Le domaine de Berny apparaît pour la première fois dans les écrits en 1422, puis ensuite en 1520. Les Brûlart, une famille de parlementaires, en sont alors les propriétaires et le château subit quelques modifications mineures. En 1623, Pierre Brûlart de Sillery, deuxième du nom, hérite du bien et entreprend de grands travaux qu'il confie au jeune François Mansart, le futur et célèbre architecte. Celui-ci modifie les ouvertures, crée un pavillon central ainsi qu'un pavillon pour l'escalier.
Le château et les terres deviennent ensuite la propriété de Pomponne de Bellièvre, deuxième du nom, président du Parlement de Paris et ambassadeur du Roi. Il y recevra les conjurés de la Fronde, mouvement d'opposition à la monarchie absolue du jeune Louis XIV.

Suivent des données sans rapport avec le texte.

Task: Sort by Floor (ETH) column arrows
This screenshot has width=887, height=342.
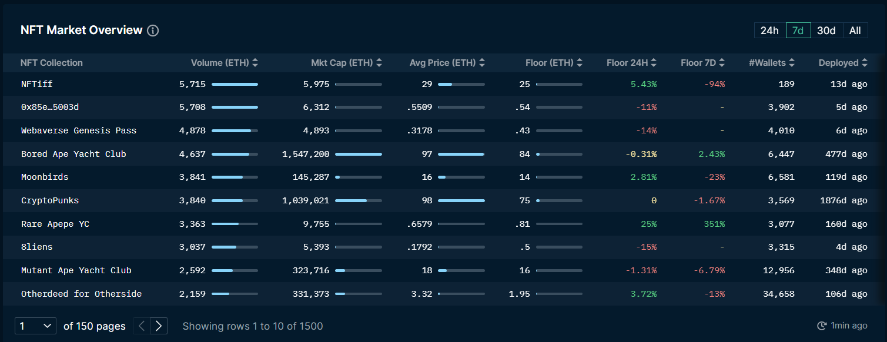Action: tap(580, 63)
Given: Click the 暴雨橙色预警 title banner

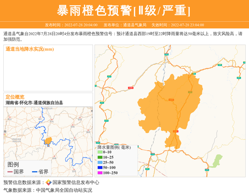Looking at the screenshot, I should tap(124, 10).
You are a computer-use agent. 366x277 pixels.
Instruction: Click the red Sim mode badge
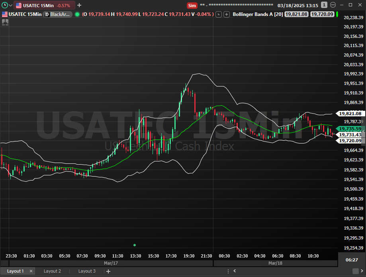(x=192, y=6)
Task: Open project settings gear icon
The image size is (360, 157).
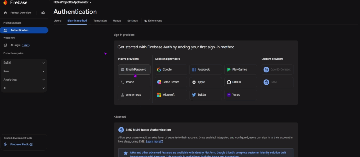Action: tap(43, 13)
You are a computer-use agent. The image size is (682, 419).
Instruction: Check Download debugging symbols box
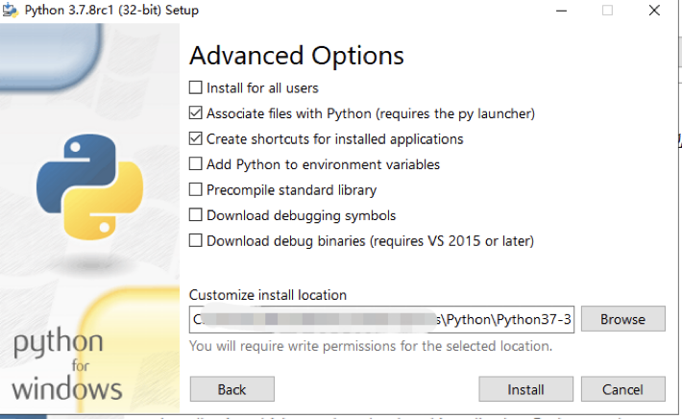tap(197, 215)
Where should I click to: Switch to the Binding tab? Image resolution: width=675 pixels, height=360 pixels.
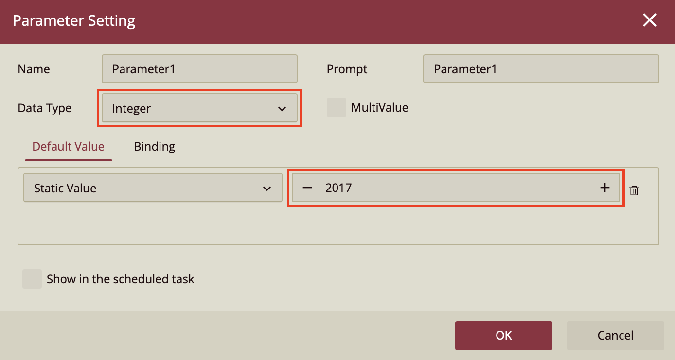(x=154, y=146)
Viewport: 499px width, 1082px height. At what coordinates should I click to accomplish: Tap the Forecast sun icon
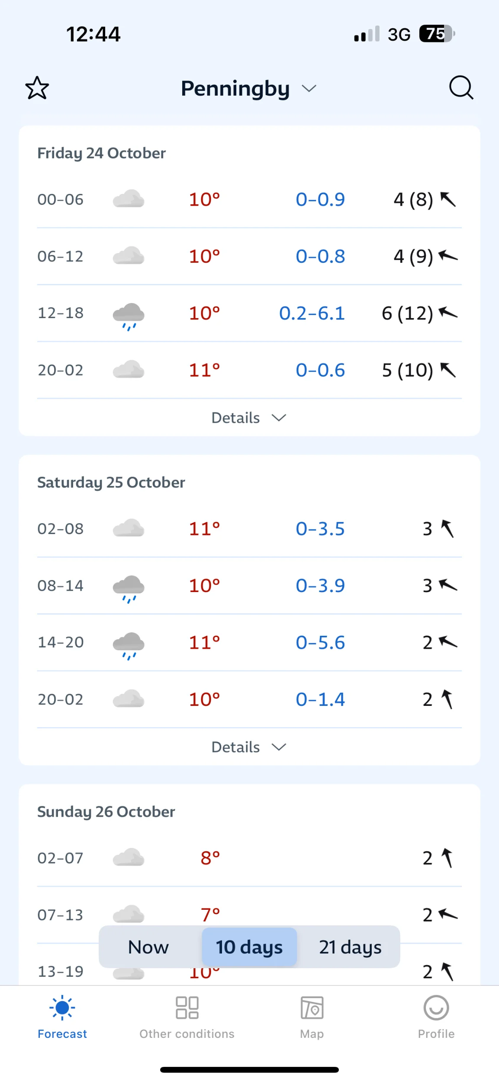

En 1653, Hugues de Lionne, diplomate et ministre d'Etat, devient le propriétaire du château. Il y donne des fêtes somptueuses. Les jardins et leurs arbres fruitiers sont réputés dans toute la région. A sa mort, son fils hérite du domaine qui est alors en plein âge d'or. En effet, le 12 août 1675, celui-ci vend 70 orangers de son parc à Louis XIV pour 4 500 livres. Dix ans plus tard, en 1685, les ambassadeurs du Siam logent au château quelques jours avant leur visite officielle à Paris. Mais il semble que le domaine souffrit de leur passage. Le château est mis en vente la même année.

L'Abbaye de Saint-Germaine-des-Près achète alors le château de Berny et ses terres pour en faire une résidence de campagne pour ses abbés. Le domaine accueille alors le cardinal de Furstenberg qui y mena une vie de... libertinage. Il fit néanmoins décorer somptueusement les bâtiments et le parc en y ajoutant des jeux et miroirs d'eau ainsi qu'un théâtre de fleurs. Parmi ces nouveaux divertissements, une escarpolette, ancêtre de la balançoire, y fut installée.
En 1737, Berny reçoit un nouveau résidant, Louis de Bourbon-Condé, ecclésiastique propriétaire de l'Abbaye de Saint-Germain mais également militaire puis plus tard académicien et haut responsable franc-maçon. Il y vit avec sa première maîtresse, Marie-Anne de Camargo puis sa seconde, Marie-Elisabeth Leduc, danseuse à l'Opéra. Louis la logera ensuite au château de Tourvoie et venait lui rendre hommage régulièrement. Une galerie souterraine reliait les deux propriétés.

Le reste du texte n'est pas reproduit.